Dear Mister Congressman
August 16, 2009 5:42 PM
I'm not sure if you're a Democrat or a Republican. I'm not sure if you're for health care reform or against it. I'm not even sure what the details of the proposed plans are, but I'm pretty sure that the conservative spin-makers calling it "socialized" and painting it with communist overtones are trying to shove bullshit down our throats.
I don't have healthcare. I'm 28 years old, I never got a degree, and despite the fact that I work full time for VCU, I'm not eligible for employee coverage. I doubt that I can afford private health care, but it's not as if I've made the effort to look into it. After all, I'm much too busy poisoning myself with alcohol and playing video games to really care.
I might be okay for another ten years, but one day when I'm forty-two and I suddenly find out that I've had rectal cancer for a decade, I'm going to wonder why I didn't make more of an effort to pay visits to a doctor.

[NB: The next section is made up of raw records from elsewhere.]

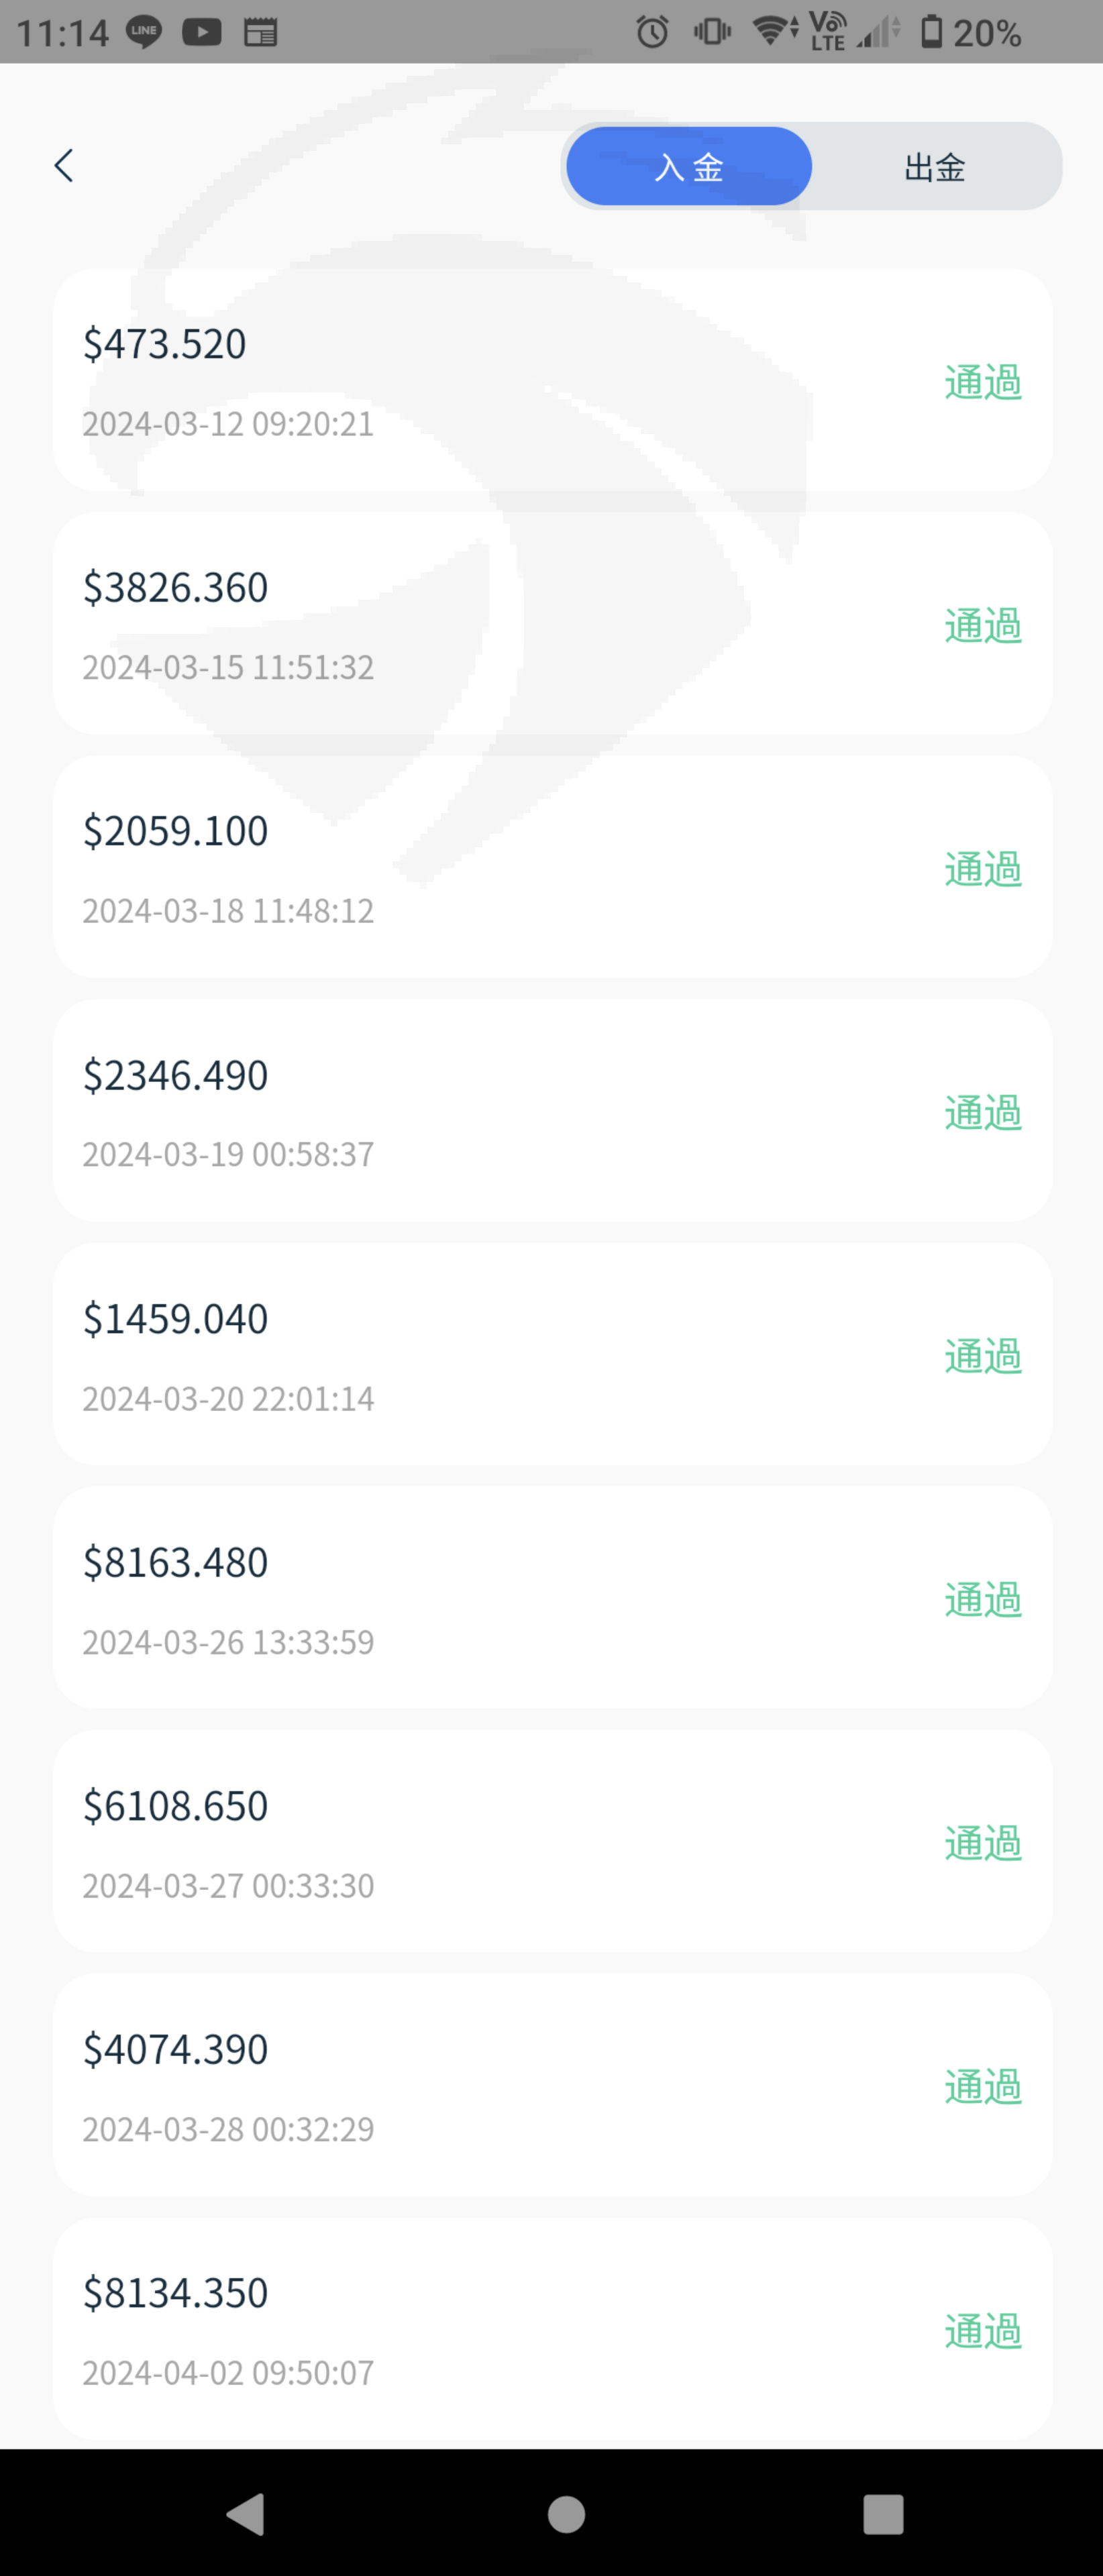Tap the battery icon showing 20%
This screenshot has width=1103, height=2576.
pyautogui.click(x=931, y=32)
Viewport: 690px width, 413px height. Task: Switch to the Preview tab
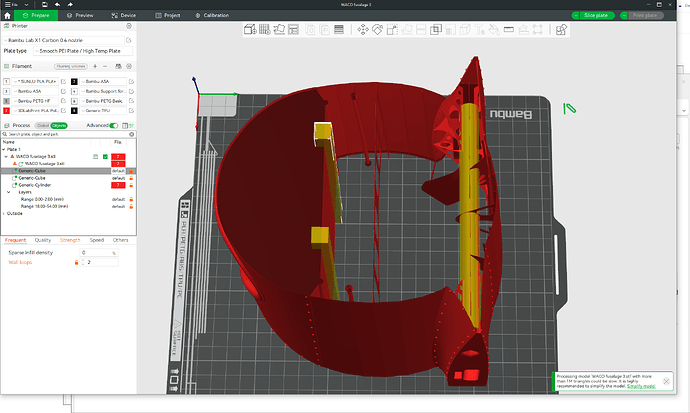(x=81, y=15)
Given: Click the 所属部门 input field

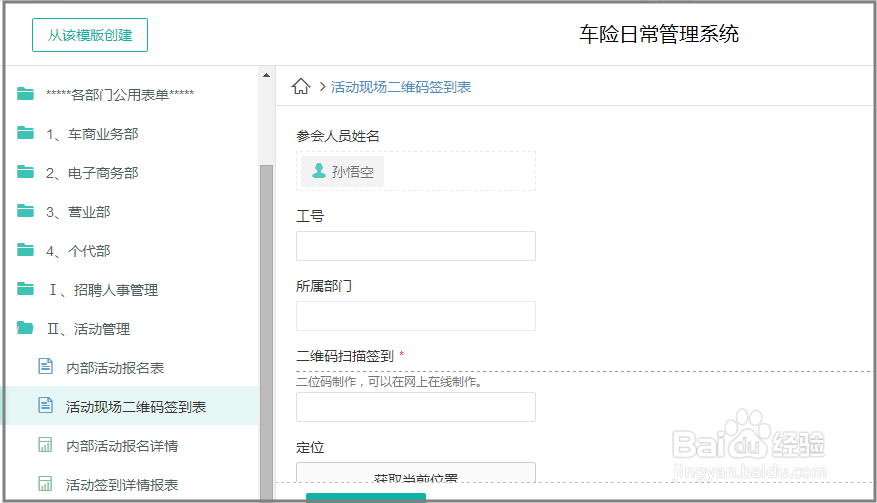Looking at the screenshot, I should 415,316.
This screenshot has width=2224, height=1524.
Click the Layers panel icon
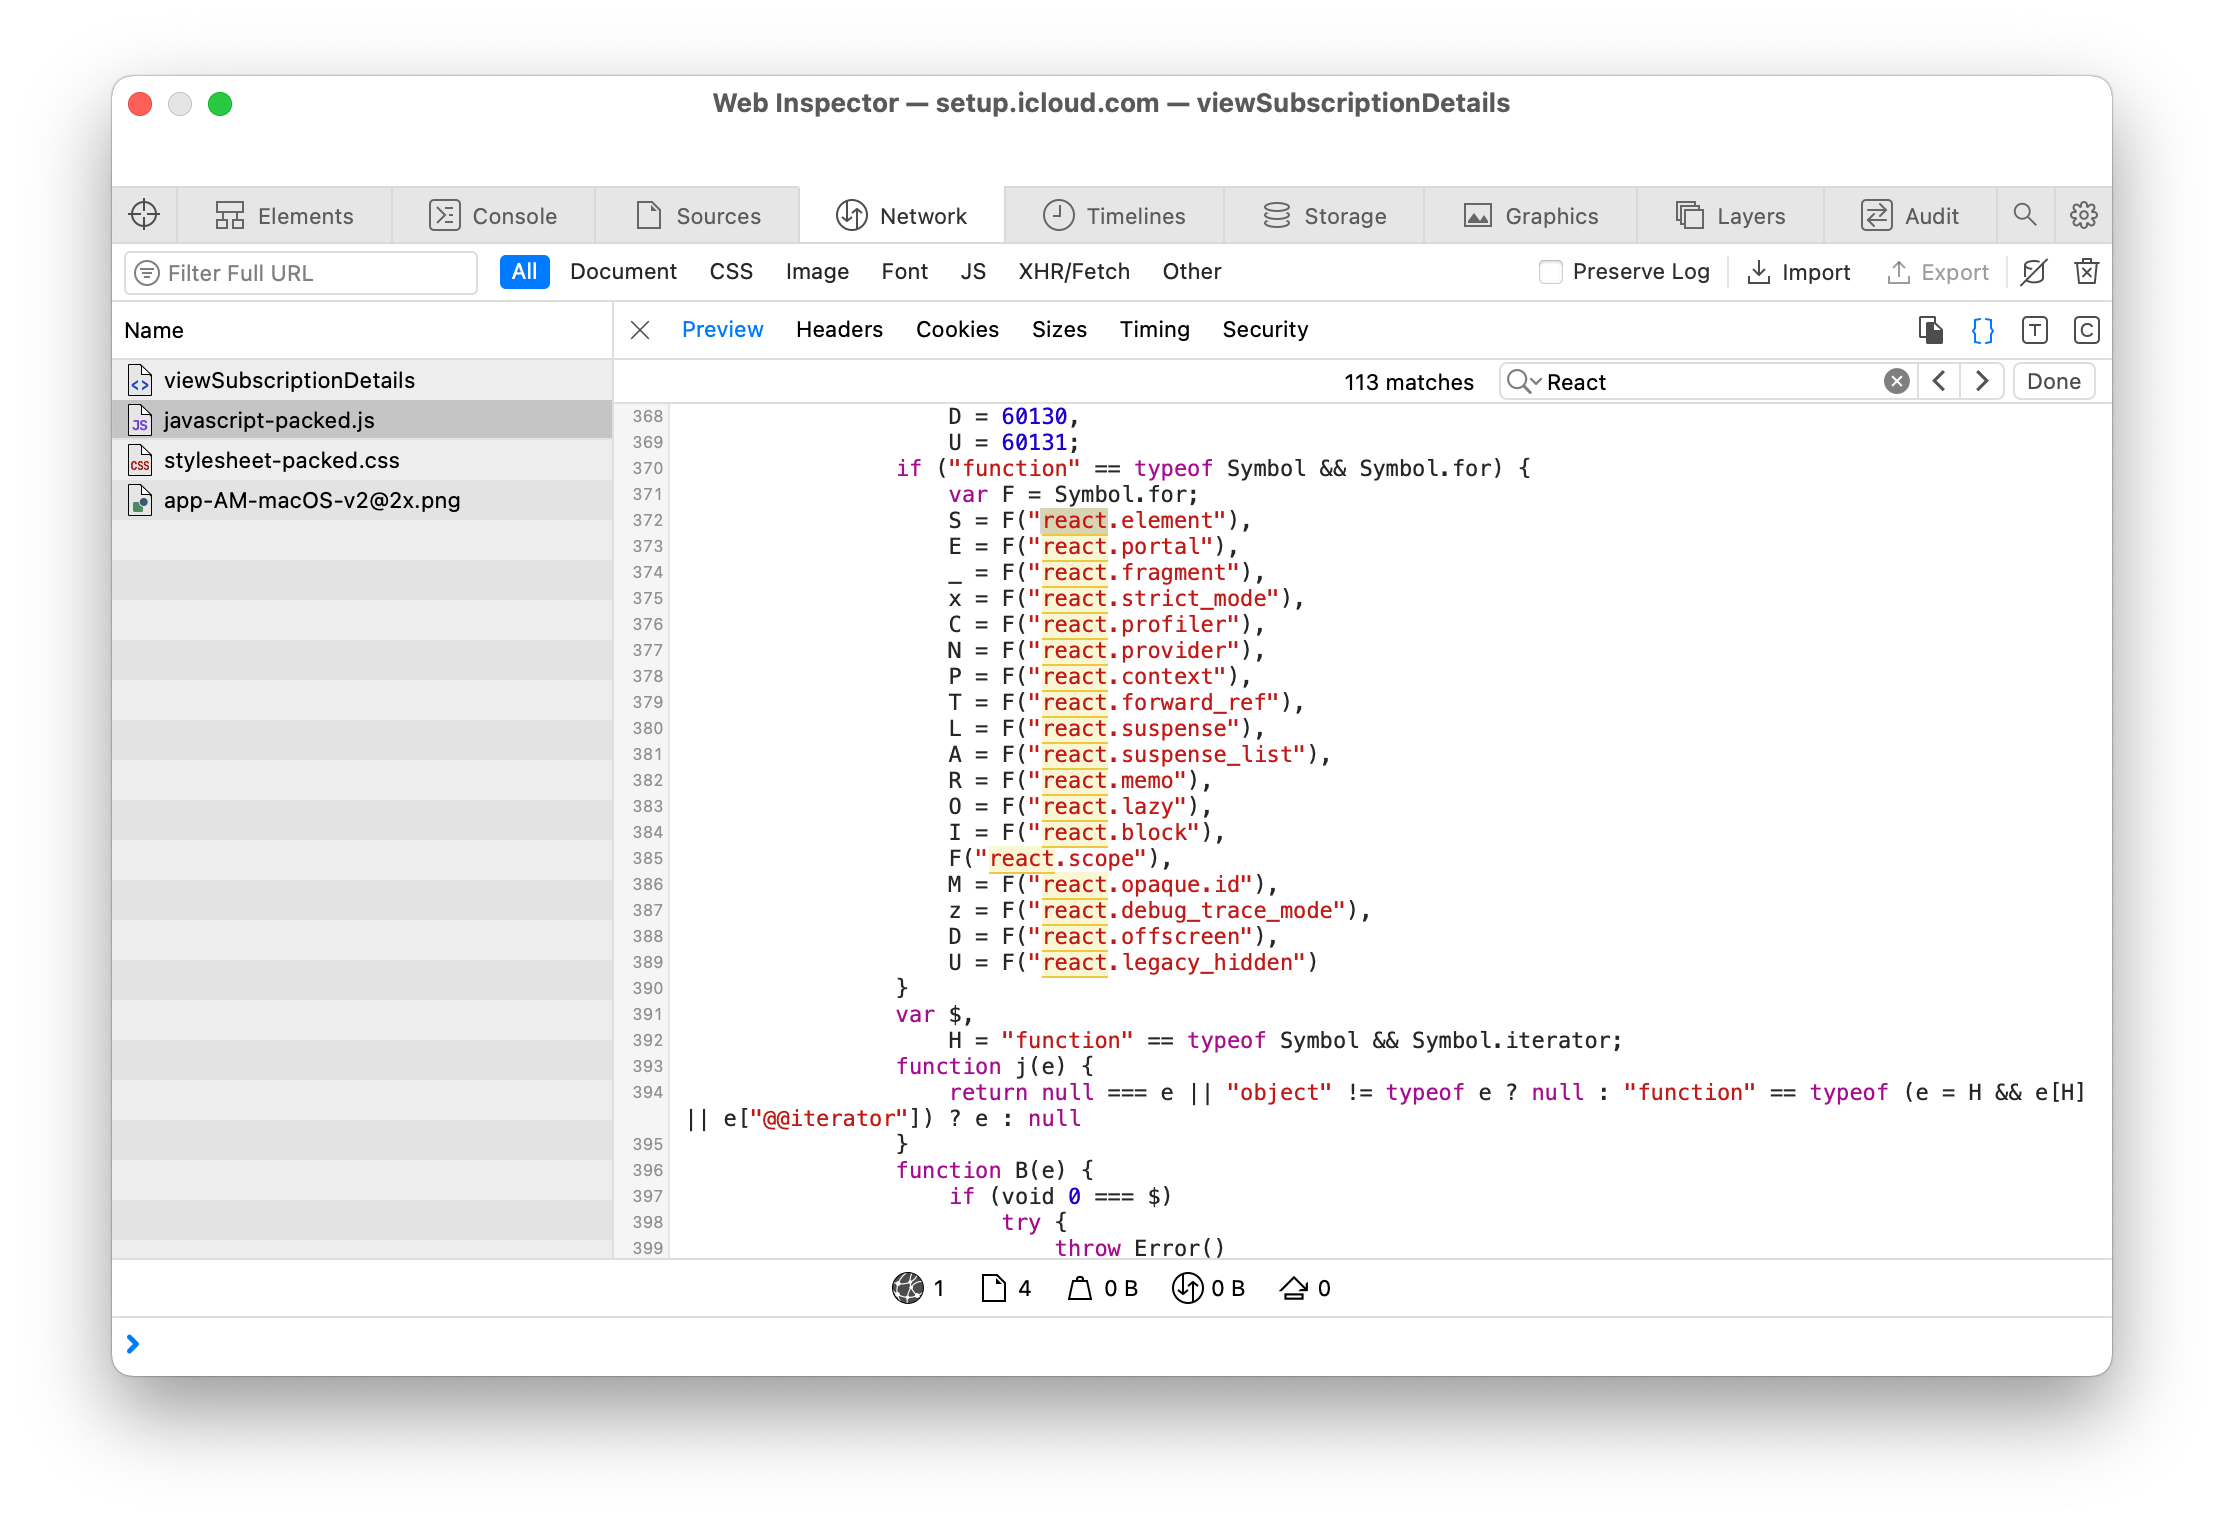pyautogui.click(x=1692, y=215)
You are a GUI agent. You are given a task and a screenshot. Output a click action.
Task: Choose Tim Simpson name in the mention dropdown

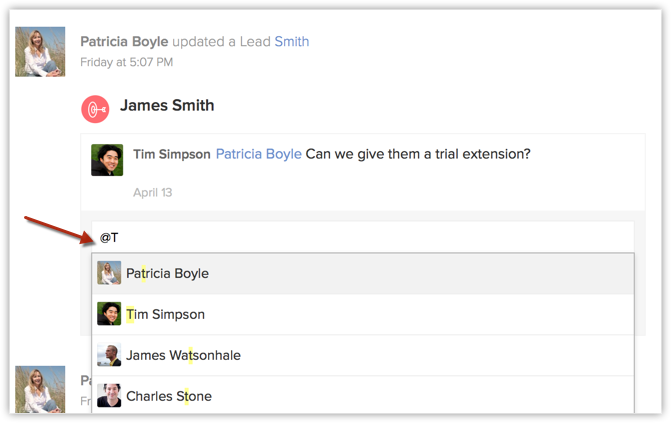pyautogui.click(x=165, y=314)
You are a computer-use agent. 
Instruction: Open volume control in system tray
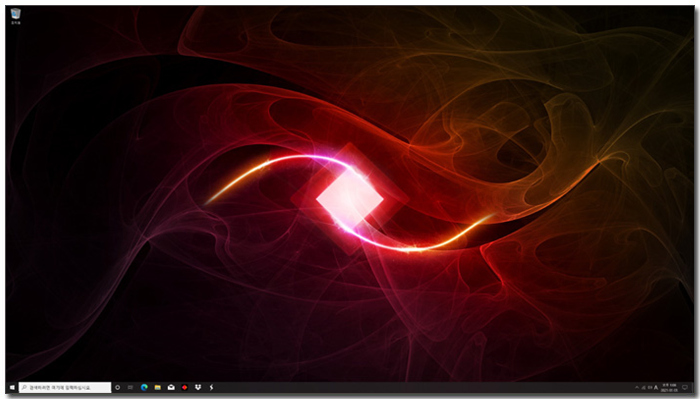point(650,387)
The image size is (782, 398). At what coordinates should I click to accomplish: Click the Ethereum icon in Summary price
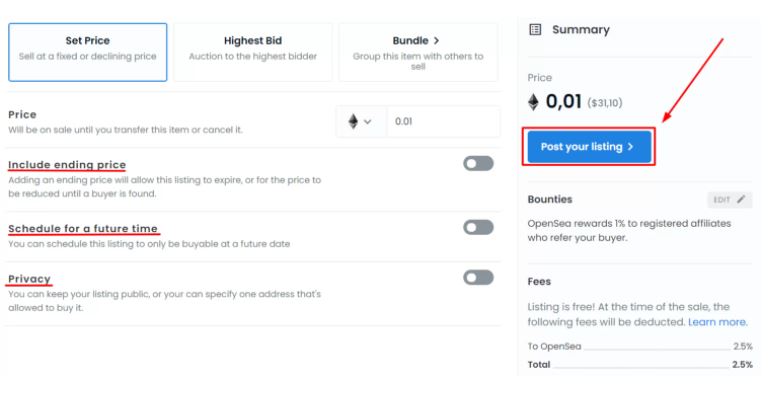click(534, 102)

Oh, wait, I know: it's because even though I'm a young, attractive white male, I'm still not offered the best opportunities in America. The sad part is, even if I had gone to MCV for regular checkups, they'd have done their best to get my ass out of the office and back onto the street in such short time that my real problems would have either been misdiagnosed or looked over entirely.
The people who benefit from health insurance profits want us to think that government involvement in our health care system will suddenly turn our hospitals into Russian chop shops. They want us to believe that we have the "best health care system in the world," but what does a vague blanket-statement like that even mean? Staunch supporters of the Right won't even bother to ask that question; they just nod in agreement with blind faith and hoot affirmations that could rival the testaments of a Baptist choir.
No, the pervading truth is that our system has major flaws, and as long as it's being plundered by a money-hungry system, it's only going to become more and more neglectful. Face facts: being paid lots of money does not make the quality of your product higher. This is the myth that perpetuates the system we currently have in place, and it's time to prove that it isn't true. I took a trip to Toronto, and I certainly didn't see city streets littered with the dying bodies of the sick. I saw people who got the medical attention they needed in an acceptable time frame and who didn't have to mortgage a house in order to pay for it.
The Right likes to think that if they put the responsibility of going out and solving our own health insurance problems on our shoulders, it will encourage us to do so. Unfortunately, our society has convinced us to spend our time being much too busy drinking beer, watching Heroes and getting laid to give a fuck. Americans can't completely take care of themselves. Even those of us who know we're not doing a good enough job still don't have the motivation (or money) to actually go out and do it.
Long story short: whatever this "health care reform" is, it can't be any worse than what I have now. If you don't support it, change your mind. If you already do, stop being such a wimp about it and sock it back to the fearmongering liars who keep spreading disinformation.